*Items listed in a dataset*
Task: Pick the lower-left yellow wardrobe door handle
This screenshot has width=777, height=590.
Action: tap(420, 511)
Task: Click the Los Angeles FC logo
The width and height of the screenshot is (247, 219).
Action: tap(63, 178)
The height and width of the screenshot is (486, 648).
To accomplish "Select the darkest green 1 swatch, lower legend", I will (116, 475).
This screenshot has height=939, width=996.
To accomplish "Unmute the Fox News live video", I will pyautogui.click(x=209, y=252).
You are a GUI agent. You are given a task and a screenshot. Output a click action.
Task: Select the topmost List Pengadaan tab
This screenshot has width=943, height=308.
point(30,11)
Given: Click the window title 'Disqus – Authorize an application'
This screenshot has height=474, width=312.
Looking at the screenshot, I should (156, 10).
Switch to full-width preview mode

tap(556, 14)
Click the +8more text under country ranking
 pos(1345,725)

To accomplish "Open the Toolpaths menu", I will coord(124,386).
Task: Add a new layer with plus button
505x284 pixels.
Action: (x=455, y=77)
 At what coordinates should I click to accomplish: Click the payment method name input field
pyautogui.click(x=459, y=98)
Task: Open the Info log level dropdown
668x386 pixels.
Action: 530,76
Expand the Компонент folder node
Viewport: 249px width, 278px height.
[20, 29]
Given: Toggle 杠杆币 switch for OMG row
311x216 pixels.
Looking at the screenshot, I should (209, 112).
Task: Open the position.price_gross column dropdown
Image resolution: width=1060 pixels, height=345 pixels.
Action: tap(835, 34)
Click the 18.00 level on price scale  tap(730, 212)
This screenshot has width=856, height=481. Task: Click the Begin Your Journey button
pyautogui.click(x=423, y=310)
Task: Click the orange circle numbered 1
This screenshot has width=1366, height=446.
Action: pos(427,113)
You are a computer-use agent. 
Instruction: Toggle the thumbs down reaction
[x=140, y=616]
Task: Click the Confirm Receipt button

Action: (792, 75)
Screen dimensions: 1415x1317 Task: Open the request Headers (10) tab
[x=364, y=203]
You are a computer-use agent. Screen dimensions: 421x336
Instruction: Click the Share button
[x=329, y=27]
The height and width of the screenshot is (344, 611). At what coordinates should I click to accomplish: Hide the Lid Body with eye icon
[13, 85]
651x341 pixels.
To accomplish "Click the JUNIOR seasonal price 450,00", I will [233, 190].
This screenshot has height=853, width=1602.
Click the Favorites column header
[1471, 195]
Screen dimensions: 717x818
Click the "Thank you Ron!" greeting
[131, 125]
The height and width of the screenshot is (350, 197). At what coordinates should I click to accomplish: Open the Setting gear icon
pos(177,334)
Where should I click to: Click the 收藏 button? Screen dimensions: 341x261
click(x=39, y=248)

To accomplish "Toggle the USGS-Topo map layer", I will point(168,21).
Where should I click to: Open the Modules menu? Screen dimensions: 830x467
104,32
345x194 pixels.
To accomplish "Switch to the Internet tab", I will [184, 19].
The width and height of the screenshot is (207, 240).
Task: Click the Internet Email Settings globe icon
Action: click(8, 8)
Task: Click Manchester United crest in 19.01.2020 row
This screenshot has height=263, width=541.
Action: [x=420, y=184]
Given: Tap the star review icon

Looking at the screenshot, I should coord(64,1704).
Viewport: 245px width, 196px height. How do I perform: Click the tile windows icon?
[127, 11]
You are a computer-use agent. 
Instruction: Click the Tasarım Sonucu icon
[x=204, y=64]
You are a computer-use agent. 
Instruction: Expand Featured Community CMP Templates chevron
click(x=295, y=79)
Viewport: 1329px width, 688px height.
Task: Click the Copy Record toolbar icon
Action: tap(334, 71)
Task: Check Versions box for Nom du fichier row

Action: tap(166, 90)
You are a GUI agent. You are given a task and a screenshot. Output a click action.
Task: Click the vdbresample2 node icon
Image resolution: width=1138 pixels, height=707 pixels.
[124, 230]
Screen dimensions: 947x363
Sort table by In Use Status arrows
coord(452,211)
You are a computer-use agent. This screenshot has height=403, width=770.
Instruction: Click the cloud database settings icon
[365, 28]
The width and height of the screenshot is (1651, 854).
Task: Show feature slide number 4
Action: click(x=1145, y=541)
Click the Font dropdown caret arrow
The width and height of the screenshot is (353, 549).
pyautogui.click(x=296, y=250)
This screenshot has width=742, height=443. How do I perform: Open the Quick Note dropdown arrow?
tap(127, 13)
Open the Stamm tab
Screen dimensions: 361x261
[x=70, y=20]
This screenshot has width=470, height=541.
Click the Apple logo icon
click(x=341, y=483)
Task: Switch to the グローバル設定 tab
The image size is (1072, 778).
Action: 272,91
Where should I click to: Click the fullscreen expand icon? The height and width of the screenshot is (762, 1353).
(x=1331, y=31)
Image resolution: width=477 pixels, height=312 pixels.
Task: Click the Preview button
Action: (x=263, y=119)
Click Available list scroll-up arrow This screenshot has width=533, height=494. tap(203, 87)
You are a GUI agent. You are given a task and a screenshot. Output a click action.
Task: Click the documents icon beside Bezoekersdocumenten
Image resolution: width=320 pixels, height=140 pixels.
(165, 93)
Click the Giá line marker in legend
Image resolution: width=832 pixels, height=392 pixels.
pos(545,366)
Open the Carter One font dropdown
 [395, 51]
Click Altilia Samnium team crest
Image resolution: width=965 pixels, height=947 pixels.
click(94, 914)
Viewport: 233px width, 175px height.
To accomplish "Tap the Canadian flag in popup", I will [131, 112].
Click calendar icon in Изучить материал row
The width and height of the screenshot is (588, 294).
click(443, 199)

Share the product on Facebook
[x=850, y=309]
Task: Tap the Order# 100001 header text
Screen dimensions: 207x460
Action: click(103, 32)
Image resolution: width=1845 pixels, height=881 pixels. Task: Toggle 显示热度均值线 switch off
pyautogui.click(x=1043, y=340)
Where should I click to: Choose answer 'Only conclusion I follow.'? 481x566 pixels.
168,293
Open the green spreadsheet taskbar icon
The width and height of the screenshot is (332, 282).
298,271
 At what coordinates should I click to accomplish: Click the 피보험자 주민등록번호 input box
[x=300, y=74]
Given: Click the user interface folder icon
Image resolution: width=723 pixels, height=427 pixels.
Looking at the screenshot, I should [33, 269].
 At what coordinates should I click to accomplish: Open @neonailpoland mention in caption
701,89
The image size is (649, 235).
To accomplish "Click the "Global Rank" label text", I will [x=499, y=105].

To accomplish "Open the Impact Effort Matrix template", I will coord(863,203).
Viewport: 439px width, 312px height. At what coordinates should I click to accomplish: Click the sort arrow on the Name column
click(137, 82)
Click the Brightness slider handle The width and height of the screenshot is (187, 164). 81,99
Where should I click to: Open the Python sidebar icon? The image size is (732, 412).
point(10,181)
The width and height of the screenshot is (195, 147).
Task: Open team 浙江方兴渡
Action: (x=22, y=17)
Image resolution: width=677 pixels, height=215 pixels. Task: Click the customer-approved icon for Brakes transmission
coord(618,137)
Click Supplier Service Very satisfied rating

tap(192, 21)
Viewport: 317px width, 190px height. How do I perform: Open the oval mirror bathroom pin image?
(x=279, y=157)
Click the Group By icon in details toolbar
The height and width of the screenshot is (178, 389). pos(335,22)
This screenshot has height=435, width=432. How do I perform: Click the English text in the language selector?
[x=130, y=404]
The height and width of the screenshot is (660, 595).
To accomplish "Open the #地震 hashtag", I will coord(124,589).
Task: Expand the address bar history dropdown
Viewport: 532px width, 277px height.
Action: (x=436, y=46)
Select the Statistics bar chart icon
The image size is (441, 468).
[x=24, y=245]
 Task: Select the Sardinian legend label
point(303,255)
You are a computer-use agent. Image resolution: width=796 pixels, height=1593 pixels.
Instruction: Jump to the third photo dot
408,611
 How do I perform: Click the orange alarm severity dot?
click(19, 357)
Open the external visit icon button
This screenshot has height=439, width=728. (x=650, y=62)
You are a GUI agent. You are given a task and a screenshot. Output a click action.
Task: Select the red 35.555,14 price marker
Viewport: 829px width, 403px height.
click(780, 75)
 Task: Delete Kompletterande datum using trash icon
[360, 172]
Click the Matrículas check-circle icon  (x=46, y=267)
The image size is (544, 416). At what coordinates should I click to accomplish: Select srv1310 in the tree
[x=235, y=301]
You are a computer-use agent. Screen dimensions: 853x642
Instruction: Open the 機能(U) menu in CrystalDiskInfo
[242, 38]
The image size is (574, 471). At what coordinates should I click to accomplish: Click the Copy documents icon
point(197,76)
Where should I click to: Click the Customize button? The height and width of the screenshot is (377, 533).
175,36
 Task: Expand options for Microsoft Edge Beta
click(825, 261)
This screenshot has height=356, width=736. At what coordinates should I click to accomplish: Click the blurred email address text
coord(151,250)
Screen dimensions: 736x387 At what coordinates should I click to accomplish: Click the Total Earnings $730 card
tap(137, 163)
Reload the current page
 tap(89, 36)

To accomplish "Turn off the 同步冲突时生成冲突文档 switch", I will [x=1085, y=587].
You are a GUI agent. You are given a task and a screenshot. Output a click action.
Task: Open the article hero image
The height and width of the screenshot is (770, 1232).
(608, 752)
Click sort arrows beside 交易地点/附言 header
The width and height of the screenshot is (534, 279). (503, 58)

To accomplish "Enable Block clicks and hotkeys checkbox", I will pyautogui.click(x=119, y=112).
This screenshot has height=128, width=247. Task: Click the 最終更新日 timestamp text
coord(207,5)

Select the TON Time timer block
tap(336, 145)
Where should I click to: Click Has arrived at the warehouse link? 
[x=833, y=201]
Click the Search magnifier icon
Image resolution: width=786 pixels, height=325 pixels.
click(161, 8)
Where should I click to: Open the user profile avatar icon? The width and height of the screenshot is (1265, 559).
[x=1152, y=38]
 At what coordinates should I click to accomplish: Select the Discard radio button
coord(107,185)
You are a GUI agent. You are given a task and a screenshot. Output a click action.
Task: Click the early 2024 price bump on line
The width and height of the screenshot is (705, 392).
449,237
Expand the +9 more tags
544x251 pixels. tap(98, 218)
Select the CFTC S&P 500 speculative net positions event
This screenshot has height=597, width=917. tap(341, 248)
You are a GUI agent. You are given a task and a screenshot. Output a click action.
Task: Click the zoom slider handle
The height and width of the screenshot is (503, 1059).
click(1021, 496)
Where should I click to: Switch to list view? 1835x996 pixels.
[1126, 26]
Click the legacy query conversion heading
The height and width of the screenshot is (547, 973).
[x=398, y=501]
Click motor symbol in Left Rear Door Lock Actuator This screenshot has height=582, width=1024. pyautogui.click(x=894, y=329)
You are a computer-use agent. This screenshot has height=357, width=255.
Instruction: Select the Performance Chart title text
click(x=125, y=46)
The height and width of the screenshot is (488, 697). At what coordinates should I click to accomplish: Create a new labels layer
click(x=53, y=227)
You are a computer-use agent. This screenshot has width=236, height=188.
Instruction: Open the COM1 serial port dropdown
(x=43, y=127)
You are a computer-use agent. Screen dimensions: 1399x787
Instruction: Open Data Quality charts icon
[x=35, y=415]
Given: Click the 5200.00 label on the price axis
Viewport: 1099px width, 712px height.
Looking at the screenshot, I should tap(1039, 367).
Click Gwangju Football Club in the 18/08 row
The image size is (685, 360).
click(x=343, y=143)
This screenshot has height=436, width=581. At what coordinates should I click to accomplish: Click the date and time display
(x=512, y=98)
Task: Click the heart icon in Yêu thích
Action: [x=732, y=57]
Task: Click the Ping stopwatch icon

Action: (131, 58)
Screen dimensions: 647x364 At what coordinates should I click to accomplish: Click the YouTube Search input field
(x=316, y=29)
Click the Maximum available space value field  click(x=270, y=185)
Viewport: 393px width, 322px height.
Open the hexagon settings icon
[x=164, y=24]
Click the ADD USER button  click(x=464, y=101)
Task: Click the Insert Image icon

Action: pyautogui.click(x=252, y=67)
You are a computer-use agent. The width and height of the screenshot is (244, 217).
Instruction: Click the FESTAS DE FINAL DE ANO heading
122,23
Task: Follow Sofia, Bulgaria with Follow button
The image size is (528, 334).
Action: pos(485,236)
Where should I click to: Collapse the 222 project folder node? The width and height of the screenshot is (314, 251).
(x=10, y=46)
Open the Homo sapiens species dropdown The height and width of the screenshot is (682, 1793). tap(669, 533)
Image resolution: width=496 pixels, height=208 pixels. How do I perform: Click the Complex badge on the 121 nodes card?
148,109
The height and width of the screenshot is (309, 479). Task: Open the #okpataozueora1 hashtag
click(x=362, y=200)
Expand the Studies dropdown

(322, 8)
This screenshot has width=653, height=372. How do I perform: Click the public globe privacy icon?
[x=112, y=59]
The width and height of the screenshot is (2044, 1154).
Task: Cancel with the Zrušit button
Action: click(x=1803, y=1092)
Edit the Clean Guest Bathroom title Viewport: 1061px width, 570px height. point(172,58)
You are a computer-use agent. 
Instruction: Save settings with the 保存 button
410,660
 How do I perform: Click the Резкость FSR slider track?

*SET TASK*
Format the data from its first line through the line containing "Action: tap(63, 178)" as a numbered list, leaving out any blank lines.

*EXPECTED OUTPUT*
1. Task: Pick the lower-left yellow wardrobe door handle
2. This screenshot has width=777, height=590.
3. Action: tap(420, 511)
4. Task: Click the Los Angeles FC logo
5. The width and height of the screenshot is (247, 219).
6. Action: tap(63, 178)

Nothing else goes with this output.